■ WHAT TO WORK ON:
In the material below, find the line with "Given: Click the SG goal difference header" and the line with "Click the 集成店面API heading", then output both and every line between them exactly, omitting pictures.

■ RECORDS PROVIDED:
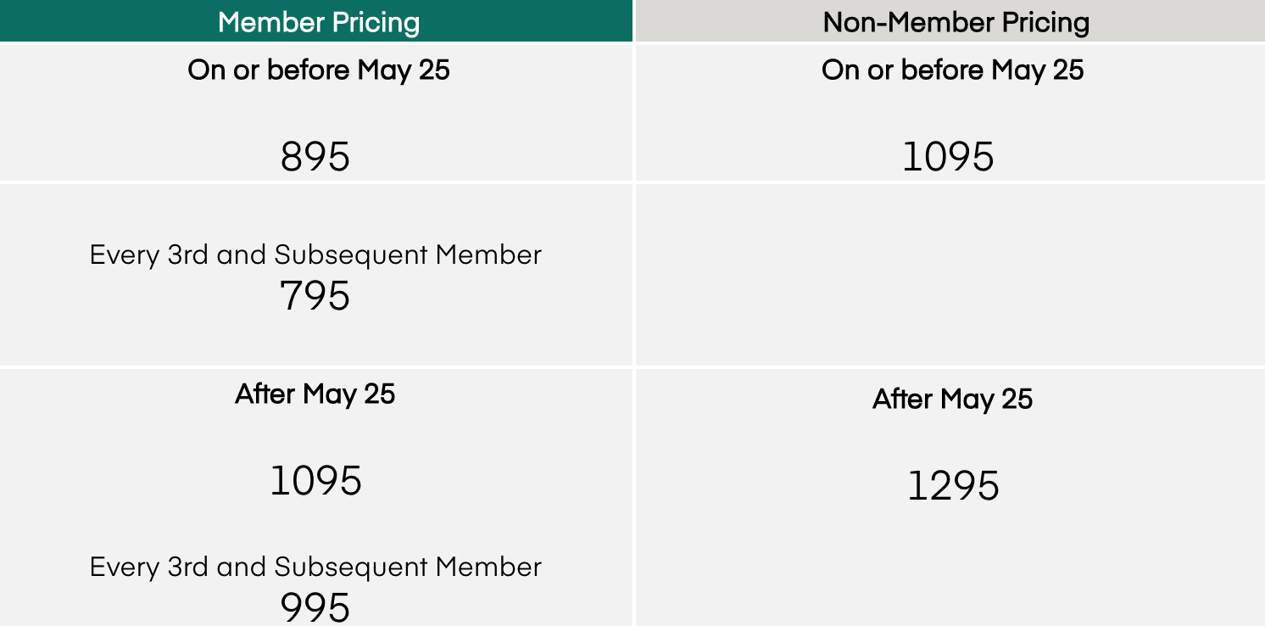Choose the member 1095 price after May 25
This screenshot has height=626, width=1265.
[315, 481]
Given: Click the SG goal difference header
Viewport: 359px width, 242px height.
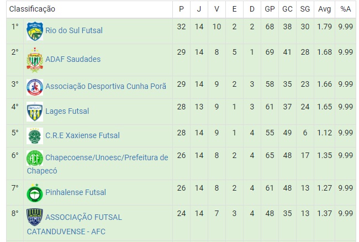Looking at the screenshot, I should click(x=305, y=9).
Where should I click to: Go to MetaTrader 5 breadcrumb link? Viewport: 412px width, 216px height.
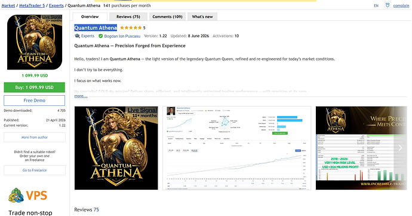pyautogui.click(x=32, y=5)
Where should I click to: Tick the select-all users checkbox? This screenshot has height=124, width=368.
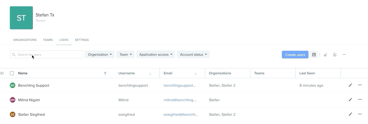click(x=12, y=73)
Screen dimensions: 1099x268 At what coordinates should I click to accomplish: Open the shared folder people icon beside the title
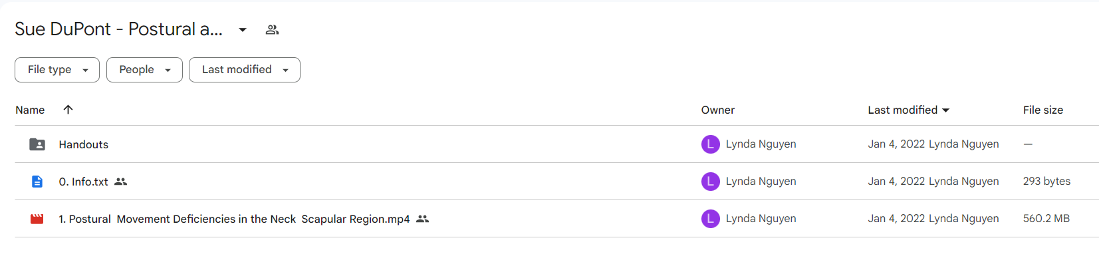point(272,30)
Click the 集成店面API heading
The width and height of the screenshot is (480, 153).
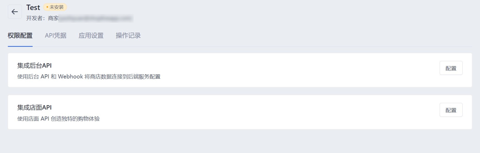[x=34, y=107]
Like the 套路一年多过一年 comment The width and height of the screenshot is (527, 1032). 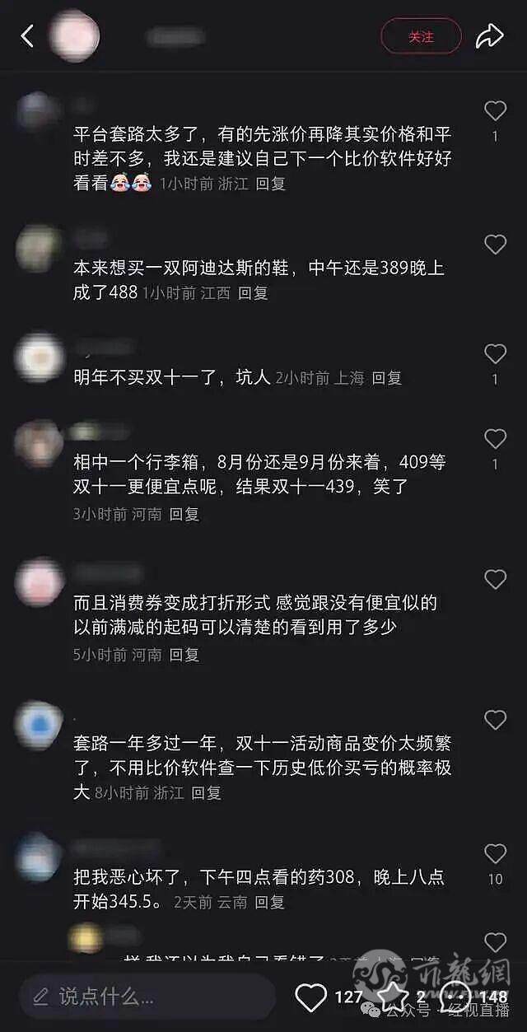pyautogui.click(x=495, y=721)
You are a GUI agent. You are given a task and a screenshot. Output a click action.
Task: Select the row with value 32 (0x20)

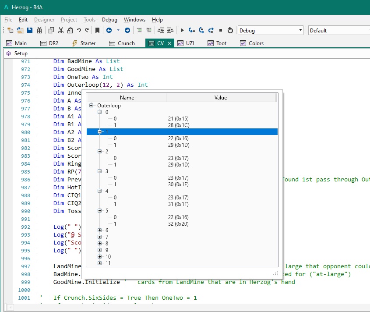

---

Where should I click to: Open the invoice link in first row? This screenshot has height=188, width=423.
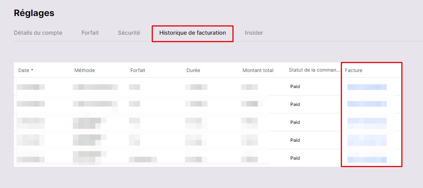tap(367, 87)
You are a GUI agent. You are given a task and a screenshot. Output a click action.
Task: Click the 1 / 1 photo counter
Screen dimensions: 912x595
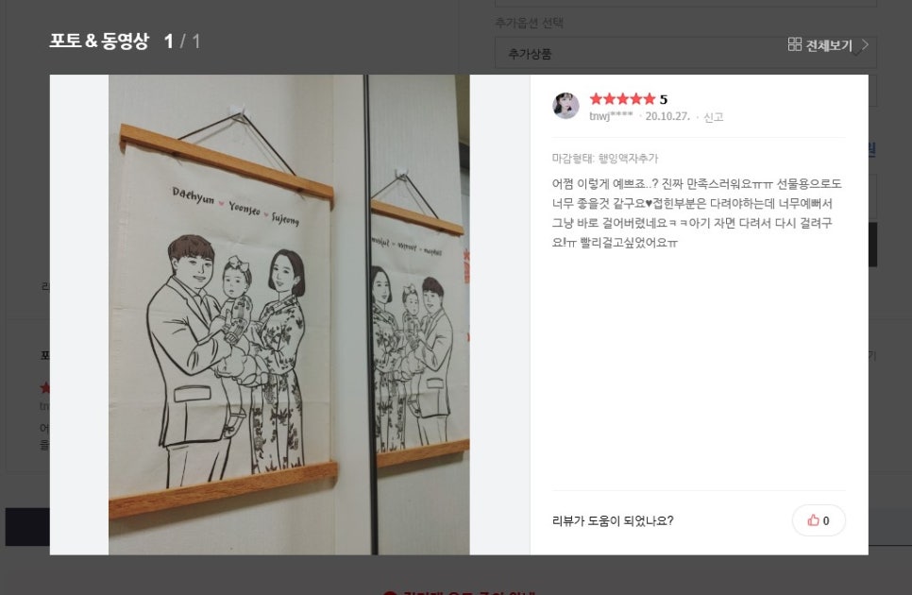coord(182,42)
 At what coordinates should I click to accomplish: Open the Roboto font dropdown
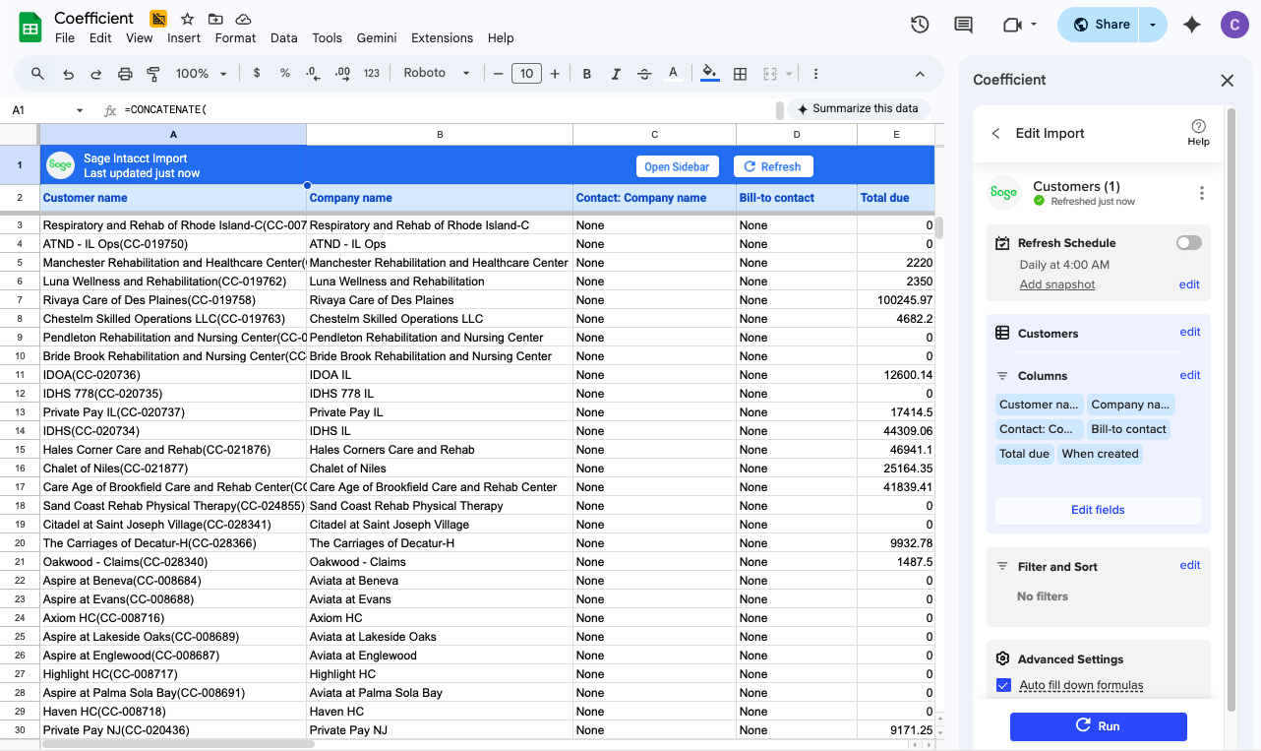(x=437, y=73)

--

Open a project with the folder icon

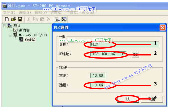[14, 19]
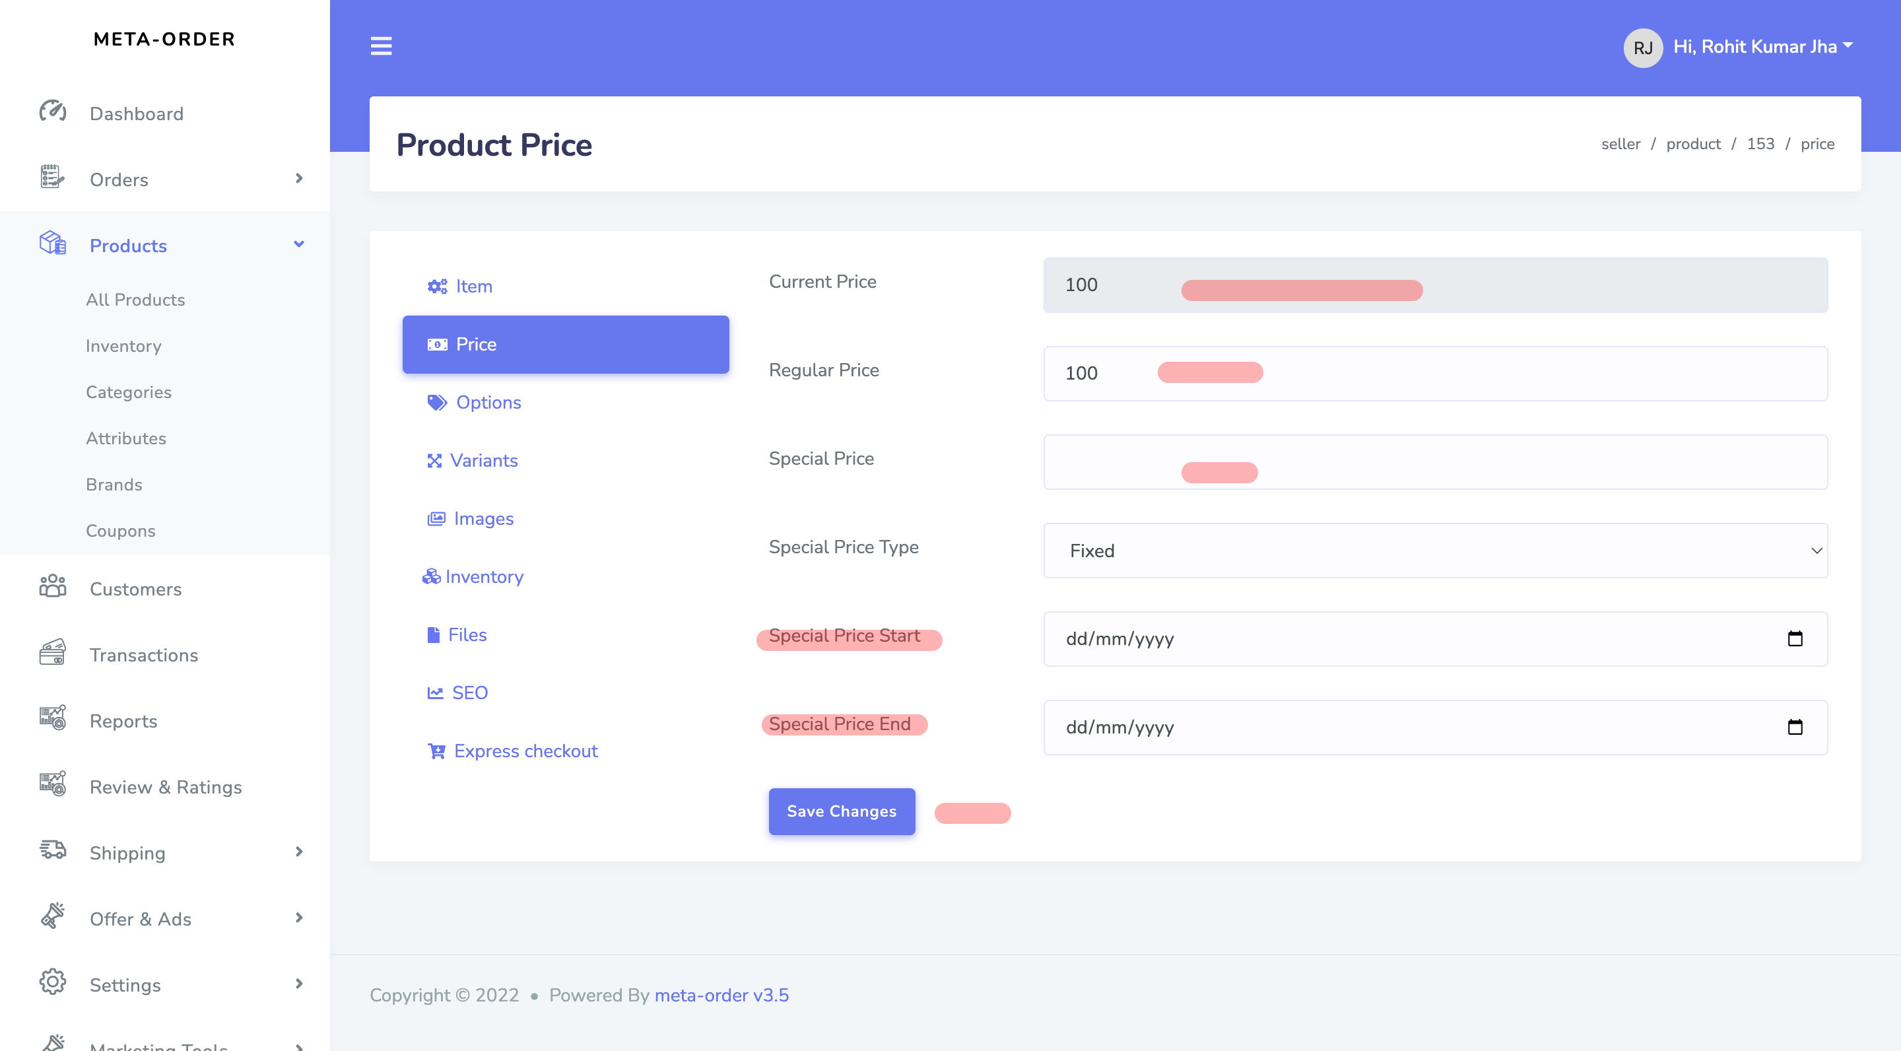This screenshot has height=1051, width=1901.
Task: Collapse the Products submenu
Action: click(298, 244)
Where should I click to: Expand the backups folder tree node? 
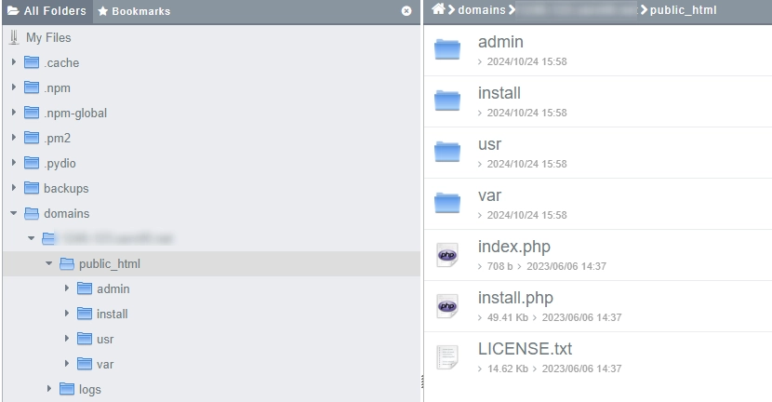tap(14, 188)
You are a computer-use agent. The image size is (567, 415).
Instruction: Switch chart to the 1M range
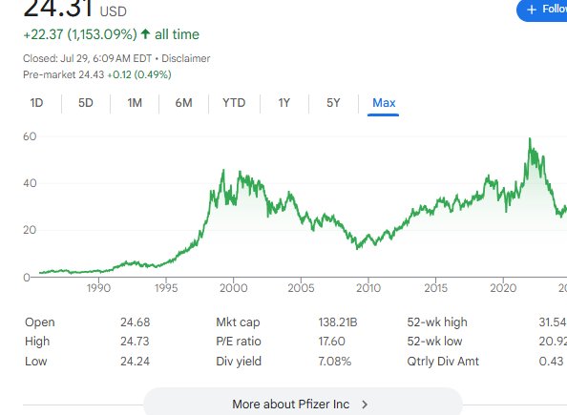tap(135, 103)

■ ANSWER:
Given: Click the SG goal difference header
Viewport: 359px width, 242px height.
Looking at the screenshot, I should click(x=305, y=9).
Where should I click to: Go to MetaTrader 5 breadcrumb link? Viewport: 412px width, 216px height.
pyautogui.click(x=32, y=5)
Where should I click to: Tick the select-all users checkbox? This screenshot has height=124, width=368.
click(x=12, y=73)
Screen dimensions: 1099x268 At what coordinates should I click to accomplish: Open the shared folder people icon beside the title
point(272,30)
Click the 集成店面API heading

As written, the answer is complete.